To recap: For nearly 20 years a Christmas tree (or “holiday tree” as the governor insists on calling it) has been installed by a business group in the capitol rotunda to celebrate the holidays. A few years ago, a rabbi requested permission to install a Menorah to commemorate Hanukkah. The Gregoire administration nervously agreed. Last year a nativity scene was also allowed. This year, an anti-Christian organization demanded equal access to the rotunda to exhibit a four and a half foot sign denying the existence of God and disdaining religion for “enslaving minds and hardening hearts.” The ensuing uproar has caught national attention and made Washington state look just as ridiculous as it did two years ago when Sea-Tac airport officials took down all their Christmas trees.

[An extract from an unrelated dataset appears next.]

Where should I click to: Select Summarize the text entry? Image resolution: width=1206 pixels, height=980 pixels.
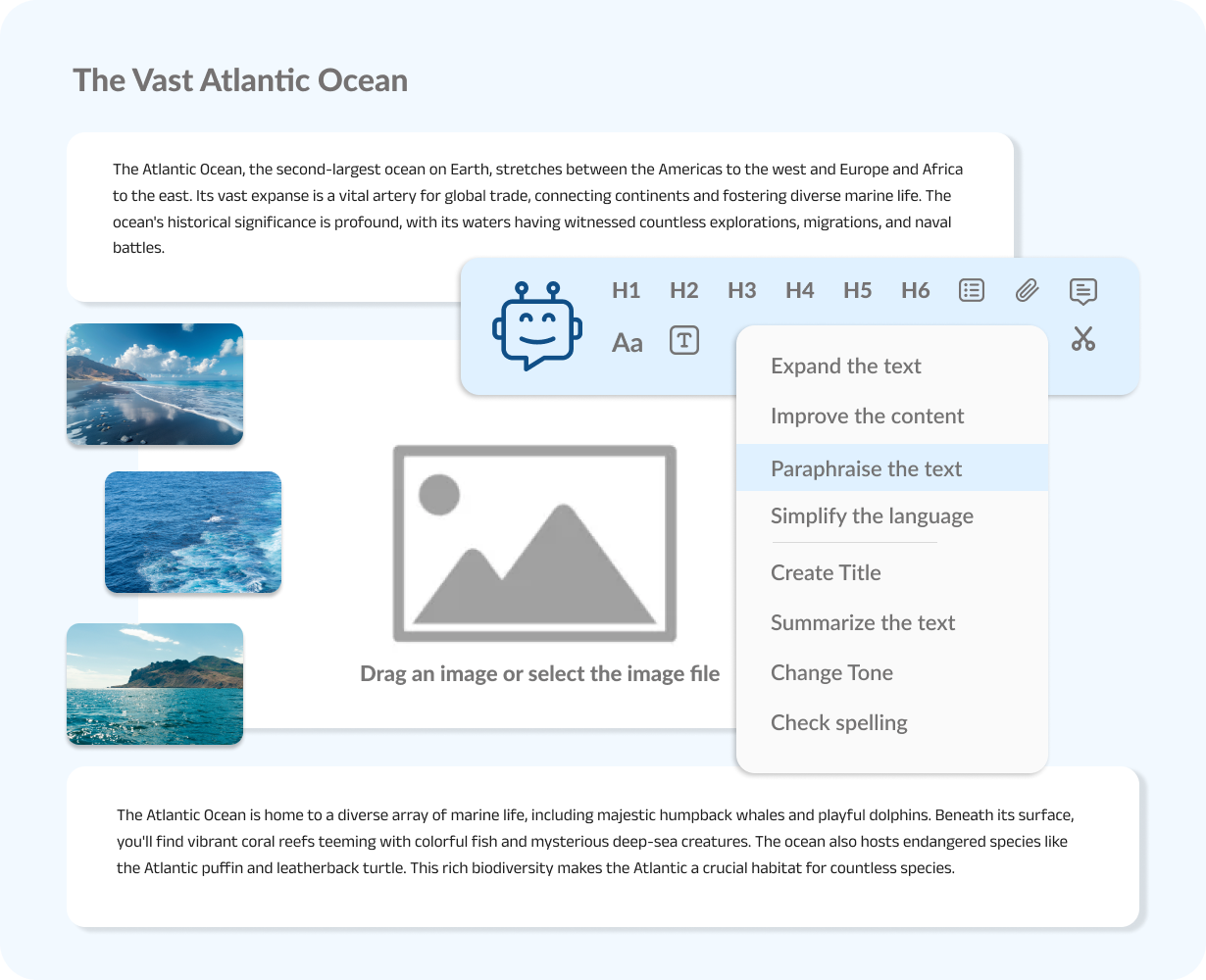[x=863, y=623]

The anti-religion message has also inspired a backlash of protests at the capitol and anti-atheist signs posted in the rotunda.
Could this have been avoided? Yes. Does it need to be repeated again in the future? No.
The federal courts have ruled that state officials can regulate the “time, place and manner” of holiday displays on public property, but not the content, lest the state be accused of dictating how various religious denominations can express their faiths. This is due in part to cities that previously allowed some types of religious displays, such as a giant menorah in a Beverly Hills Park, while rejecting permits for a winter solstice display, and a request for a Latin cross.
What’s different about the atheist sign in Olympia is that it does not honor, commemorate or celebrate a “holiday tradition.” It is simply a statement of opinion. It mentions the winter solstice, but the solstice does not symbolize the denial of God, it symbolizes different kinds of gods. What the atheists are claiming is that once a town, city or state sets aside a park, an atrium in a public building, or a village green for holiday displays, anyone can then post a sign saying anything they want about anything they choose, including insults about other religions and faith traditions.
That, to use layman’s language is, constitutionally speaking, nonsensical.
There is no way the U.S. Supreme Court as currently constituted would ratify such an egregious misreading of the First Amendment, which merely prevents the government from endorsing one kind of religious denomination over another. But cities and towns do need to specify in writing the purpose and parameters of their policy for accommodating holiday displays, lest they be accused of “making it up as they go along” in determining what is permissible
The Gregoire administration has no such policy, leaving no official grounds for rejecting the exhibit.
Here is all they need to do to keep this from happening again. Simply prepare a one-page notice requiring holiday displays to represent clearly recognized holiday traditions and refrain from criticizing other such traditions. When the atheists return with their sign, the governor should reject it on the grounds that it does neither. If we are lucky, the Freedom from Religious folks will sue, and the Supreme Court will finally have the case they need to restore some common sense and coherence into the Constitution’s First Amendment. Gregoire comes out a hero.
The only losers will be the Grinches who keep trying to steal Christmas.